Website: https://www.jarvislab.net/

Event Series: Russell Marker Lectures in Science

Abstracts:

Talk #1

Vocal learning is one of the most critical components of spoken language. It has evolved several independent times among mammals and birds. Although all vocal learning species are distantly related and have closer relatives that are non-vocal learners, humans and the vocal learning birds have evolved convergent forebrain pathways that control song and speech imitation and production. Here I present an overview of the various biological hypothesis of what makes vocal learning and spoken language special, how it evolved, and what differs compared to other behavioral traits. We used comparative genomics and transcriptomics to discover convergent changes in genes in song learning pathways in birds and speech pathways in humans that control brain connectivity, neural activity, and synaptic plasticity. The specialized regulation is associated with convergent accelerated regions in these gene’s regulatory regions, that have binding sites for a set of transcriptive factors with differential regulation specific to vocal learning circuits. To explain these findings, I propose a motor theory of vocal learning origin, in which brain pathways for vocal learning evolved by brain pathway duplication of an ancestral motor learning pathway, using mostly the same genes, but with some divergences in gene regulation via sequence and epigenetic changes.

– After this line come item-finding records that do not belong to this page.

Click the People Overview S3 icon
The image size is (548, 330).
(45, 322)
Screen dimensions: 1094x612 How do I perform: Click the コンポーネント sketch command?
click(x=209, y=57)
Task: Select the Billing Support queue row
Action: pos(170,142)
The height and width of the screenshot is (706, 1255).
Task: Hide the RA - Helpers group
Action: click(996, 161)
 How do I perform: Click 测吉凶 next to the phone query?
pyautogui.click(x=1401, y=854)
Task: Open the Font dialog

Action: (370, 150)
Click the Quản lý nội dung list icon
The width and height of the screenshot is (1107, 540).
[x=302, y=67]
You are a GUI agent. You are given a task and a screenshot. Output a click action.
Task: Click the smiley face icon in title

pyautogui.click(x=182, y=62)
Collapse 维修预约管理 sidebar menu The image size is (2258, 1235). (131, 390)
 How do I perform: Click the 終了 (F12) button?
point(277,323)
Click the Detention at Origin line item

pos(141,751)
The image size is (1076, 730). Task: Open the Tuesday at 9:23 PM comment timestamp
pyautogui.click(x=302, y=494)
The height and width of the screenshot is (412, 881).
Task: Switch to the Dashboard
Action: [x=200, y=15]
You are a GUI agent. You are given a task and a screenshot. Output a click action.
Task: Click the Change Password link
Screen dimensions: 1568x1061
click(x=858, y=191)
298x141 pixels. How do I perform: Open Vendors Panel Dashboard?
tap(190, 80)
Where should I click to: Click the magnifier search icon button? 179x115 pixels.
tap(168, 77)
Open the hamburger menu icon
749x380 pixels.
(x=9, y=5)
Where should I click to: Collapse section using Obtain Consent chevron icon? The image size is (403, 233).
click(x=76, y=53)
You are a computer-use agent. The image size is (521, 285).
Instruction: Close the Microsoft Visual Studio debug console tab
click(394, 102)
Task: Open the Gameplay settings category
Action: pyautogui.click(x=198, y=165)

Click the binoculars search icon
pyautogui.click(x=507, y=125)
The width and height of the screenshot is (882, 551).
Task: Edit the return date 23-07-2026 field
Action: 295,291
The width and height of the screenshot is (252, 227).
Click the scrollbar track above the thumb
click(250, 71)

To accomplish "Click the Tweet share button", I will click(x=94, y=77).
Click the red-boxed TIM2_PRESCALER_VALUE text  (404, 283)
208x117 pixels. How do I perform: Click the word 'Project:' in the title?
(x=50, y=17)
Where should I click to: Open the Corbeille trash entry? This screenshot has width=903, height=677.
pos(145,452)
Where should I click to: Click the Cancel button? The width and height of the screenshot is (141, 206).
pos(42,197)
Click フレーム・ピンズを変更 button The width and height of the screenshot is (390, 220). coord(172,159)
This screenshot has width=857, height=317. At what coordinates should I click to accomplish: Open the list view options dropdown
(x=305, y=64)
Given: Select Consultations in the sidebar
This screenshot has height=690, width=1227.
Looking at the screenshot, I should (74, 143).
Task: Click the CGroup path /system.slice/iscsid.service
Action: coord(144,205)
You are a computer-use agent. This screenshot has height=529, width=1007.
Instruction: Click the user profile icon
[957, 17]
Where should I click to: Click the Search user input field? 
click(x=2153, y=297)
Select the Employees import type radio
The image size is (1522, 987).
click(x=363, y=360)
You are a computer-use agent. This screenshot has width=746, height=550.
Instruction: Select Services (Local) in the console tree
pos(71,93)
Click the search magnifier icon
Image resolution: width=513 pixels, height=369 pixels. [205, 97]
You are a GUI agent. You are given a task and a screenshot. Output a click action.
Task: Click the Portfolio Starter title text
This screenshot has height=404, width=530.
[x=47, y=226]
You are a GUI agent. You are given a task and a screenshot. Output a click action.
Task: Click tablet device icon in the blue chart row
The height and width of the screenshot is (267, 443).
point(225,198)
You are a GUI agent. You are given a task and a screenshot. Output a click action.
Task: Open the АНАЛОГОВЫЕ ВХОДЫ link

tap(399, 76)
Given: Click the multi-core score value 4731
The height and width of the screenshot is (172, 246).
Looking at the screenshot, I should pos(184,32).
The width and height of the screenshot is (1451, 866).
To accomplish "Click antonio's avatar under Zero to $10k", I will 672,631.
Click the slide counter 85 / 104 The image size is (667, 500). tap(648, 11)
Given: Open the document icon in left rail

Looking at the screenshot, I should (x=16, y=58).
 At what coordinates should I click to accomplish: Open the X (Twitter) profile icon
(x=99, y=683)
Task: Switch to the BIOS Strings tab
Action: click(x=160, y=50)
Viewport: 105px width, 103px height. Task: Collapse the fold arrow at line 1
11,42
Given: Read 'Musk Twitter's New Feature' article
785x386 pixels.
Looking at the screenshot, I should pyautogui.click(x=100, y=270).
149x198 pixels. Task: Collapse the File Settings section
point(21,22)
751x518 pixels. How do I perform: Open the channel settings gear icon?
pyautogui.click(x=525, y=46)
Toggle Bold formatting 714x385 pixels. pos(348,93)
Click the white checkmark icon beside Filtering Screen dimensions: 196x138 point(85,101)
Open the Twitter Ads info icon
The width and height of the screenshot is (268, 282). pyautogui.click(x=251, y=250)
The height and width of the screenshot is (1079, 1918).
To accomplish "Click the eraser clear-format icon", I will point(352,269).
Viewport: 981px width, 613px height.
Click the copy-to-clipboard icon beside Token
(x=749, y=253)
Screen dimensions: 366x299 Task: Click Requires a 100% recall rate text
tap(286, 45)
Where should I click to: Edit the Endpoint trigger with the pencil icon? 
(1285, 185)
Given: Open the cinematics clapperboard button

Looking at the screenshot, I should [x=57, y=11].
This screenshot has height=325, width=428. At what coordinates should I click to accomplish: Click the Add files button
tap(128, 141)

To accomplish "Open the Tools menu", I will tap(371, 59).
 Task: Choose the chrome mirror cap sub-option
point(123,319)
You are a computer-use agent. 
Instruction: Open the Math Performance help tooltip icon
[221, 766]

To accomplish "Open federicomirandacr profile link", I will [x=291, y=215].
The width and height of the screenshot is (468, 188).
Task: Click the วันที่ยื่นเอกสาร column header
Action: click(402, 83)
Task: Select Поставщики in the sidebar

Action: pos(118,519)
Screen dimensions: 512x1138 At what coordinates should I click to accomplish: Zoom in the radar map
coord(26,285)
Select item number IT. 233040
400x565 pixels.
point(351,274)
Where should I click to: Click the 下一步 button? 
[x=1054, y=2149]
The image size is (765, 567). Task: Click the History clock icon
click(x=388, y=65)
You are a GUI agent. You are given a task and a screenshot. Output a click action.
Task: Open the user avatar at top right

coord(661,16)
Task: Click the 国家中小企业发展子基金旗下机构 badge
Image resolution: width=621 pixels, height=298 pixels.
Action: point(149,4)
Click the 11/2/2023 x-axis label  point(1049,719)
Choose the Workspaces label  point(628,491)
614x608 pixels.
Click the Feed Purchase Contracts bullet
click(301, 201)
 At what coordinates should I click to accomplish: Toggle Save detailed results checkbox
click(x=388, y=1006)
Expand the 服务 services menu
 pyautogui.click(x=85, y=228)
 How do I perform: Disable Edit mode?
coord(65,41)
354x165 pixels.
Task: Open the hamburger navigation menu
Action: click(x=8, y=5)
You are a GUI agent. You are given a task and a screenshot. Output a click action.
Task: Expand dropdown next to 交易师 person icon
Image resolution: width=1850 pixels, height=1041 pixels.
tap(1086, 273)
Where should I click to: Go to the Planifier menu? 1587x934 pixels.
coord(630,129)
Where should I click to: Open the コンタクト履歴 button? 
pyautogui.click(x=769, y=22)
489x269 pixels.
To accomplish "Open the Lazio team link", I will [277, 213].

These changes control divergent connectivity and other specialized functions to rapidly integrate auditory input with vocal motor output.

Talk #2

Understanding the mechanisms and evolution of complex traits often requires scientist to study the underlying genes and gene networks. However, trying to decipher the genetic networks responsible for the function, evolution, and mechanisms of these traits requires high-quality genomic data. For this reason, I have been helping to lead a large-scale international project, the Vertebrate Genomes Project (VGP). The mission of the VGP is to produce high-quality, near complete and error-free genomes, for Earth’s all ~70,000 vertebrate species, and to use these genomes to address fundamental questions in biology, disease, and conservation. Here I will present the progress we have made in generating these genomes. I will demonstrate benefits that they have made in several key studies on mechanisms and evolution of complex traits. These include the genetics of vocal learning and spoken-language, evolution of the oxytocin gene family, and conservation of critically endangered species. This has allowed us to discover thousands of new regulatory regions in the genomes that were missing in prior genome assemblies. The lessons learned are relevant to all individual and large-scale genomic projects, and are expected to bring in a new era in biology.